**TEXT EXCERPT:**
****************
Beautiful illustration. The clarity of talk is very good. Even the paramedical people can understand the terms very well. Since I am watching such medical programmes for the past several years this has some unique peculiarity. P.N.Mathew, Rtd Asst Director, VHSE
Thank you sir... One question A pt came to us with HR 45, BP 80/50 C/O chest pain and vomiting... We suspected it as an Inf wall MI and referred pt to higher center after giving tramadol, aspirine, clopido, atorva...(ECG was not available in our setup) In that case should we administer atropine or not? Means is atropine safe if pt is in acute attack of MI?
Sir, as this patient has hypotension won't we give crystalloid as I/V fluid of 20ml/kg body wt. to manage circulation? And what about the I/V fluid of choice if the patient is having bradycardia due to some toxin/sepsis?
****************
**EXCERPTED RECORDS:**

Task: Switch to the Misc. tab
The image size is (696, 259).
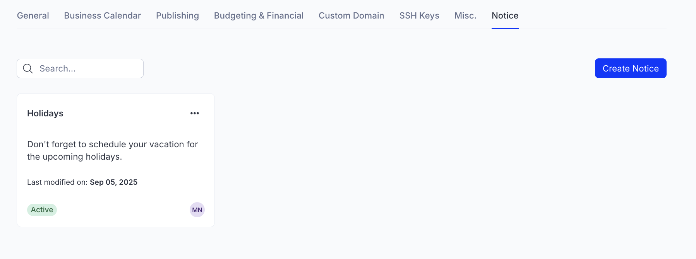Action: pos(465,15)
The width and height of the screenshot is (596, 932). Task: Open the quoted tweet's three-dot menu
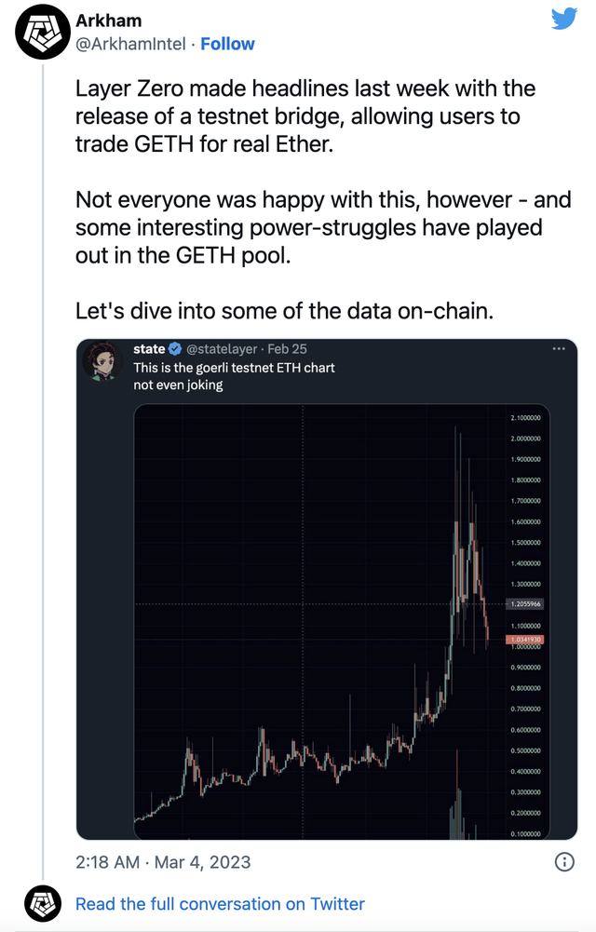pos(559,348)
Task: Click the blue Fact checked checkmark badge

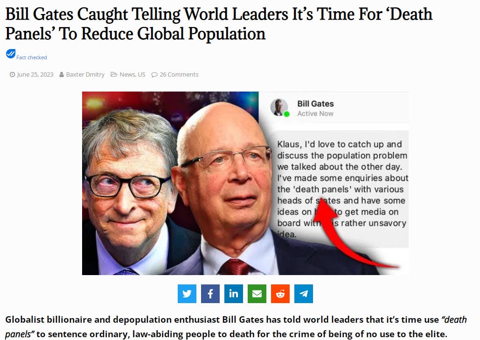Action: (10, 54)
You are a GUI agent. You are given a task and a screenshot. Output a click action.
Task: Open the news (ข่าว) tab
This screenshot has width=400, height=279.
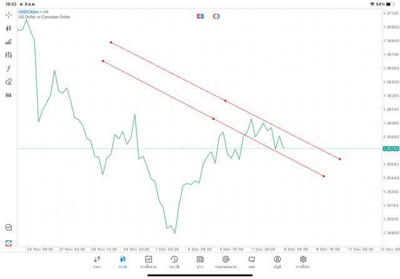pyautogui.click(x=200, y=262)
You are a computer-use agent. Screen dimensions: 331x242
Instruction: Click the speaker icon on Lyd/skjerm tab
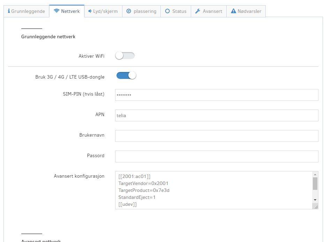(x=90, y=11)
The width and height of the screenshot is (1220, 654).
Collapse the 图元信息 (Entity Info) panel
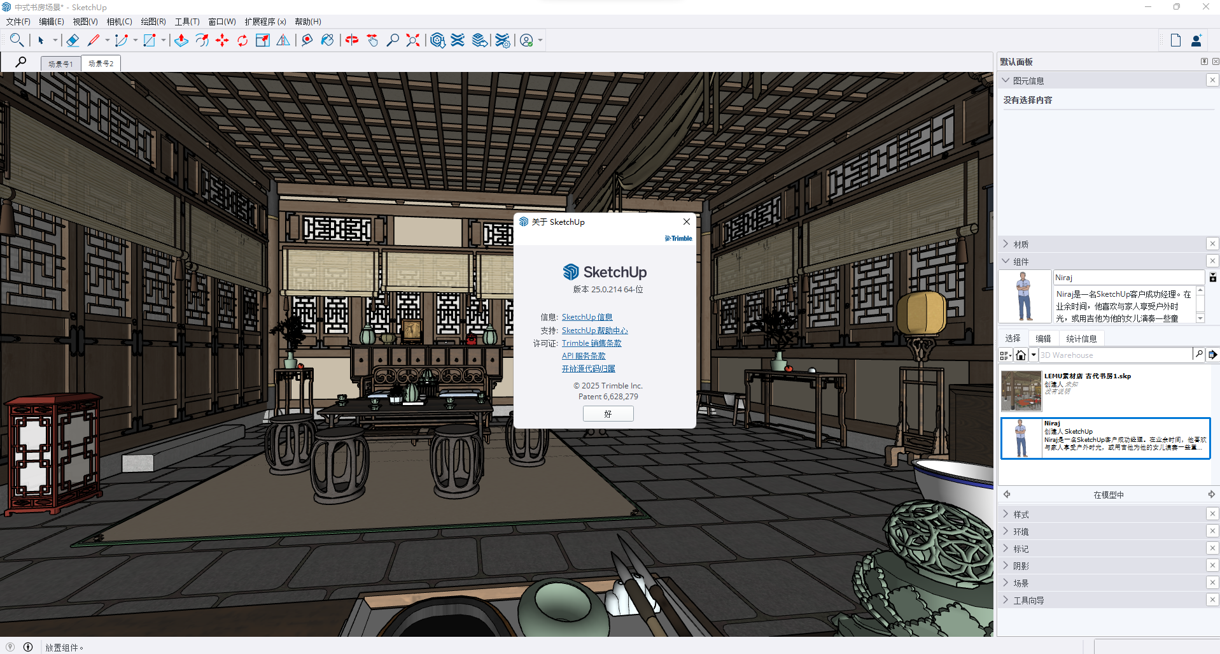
****************
**STUDY QUESTIONS:**
A – In the viewer comments, what blood pressure did the patient with suspected inferior wall MI have?
B – Change the viewer comments on the medical talk starting with "Beautiful illustration. The" and going on through "to some toxin/sepsis?" so that "atropine" becomes "glycopyrrolate".
C – Write what comes next in the viewer comments on the medical talk, picking up after the last comment.

**ANSWERS TO THE PROBLEMS:**
A – 80/50

B –
Beautiful illustration. The clarity of talk is very good. Even the paramedical people can understand the terms very well. Since I am watching such medical programmes for the past several years this has some unique peculiarity. P.N.Mathew, Rtd Asst Director, VHSE
Thank you sir... One question A pt came to us with HR 45, BP 80/50 C/O chest pain and vomiting... We suspected it as an Inf wall MI and referred pt to higher center after giving tramadol, aspirine, clopido, atorva...(ECG was not available in our setup) In that case should we administer glycopyrrolate or not? Means is glycopyrrolate safe if pt is in acute attack of MI?
Sir, as this patient has hypotension won't we give crystalloid as I/V fluid of 20ml/kg body wt. to manage circulation? And what about the I/V fluid of choice if the patient is having bradycardia due to some toxin/sepsis?

C –
Paediatric Bradycardia algorithm is different will do a video on that Doses/Details Epinephrine IV/IO dose: 0.01 mg/kg (0.1 mL/kg of the 0.1 mg/mL concentration). Repeat every 3-5 minutes. If IV/IO access not available but endotracheal (ET) tube in place, may give ET dose: 0.1 mg/kg (0.1 mL/kg of the 1 mg/mL concentration). Atropine IV/IO dose: 0.02 mg/kg. May repeat once. Minimum dose 0.1 mg and maximum single dose 0.5 mg.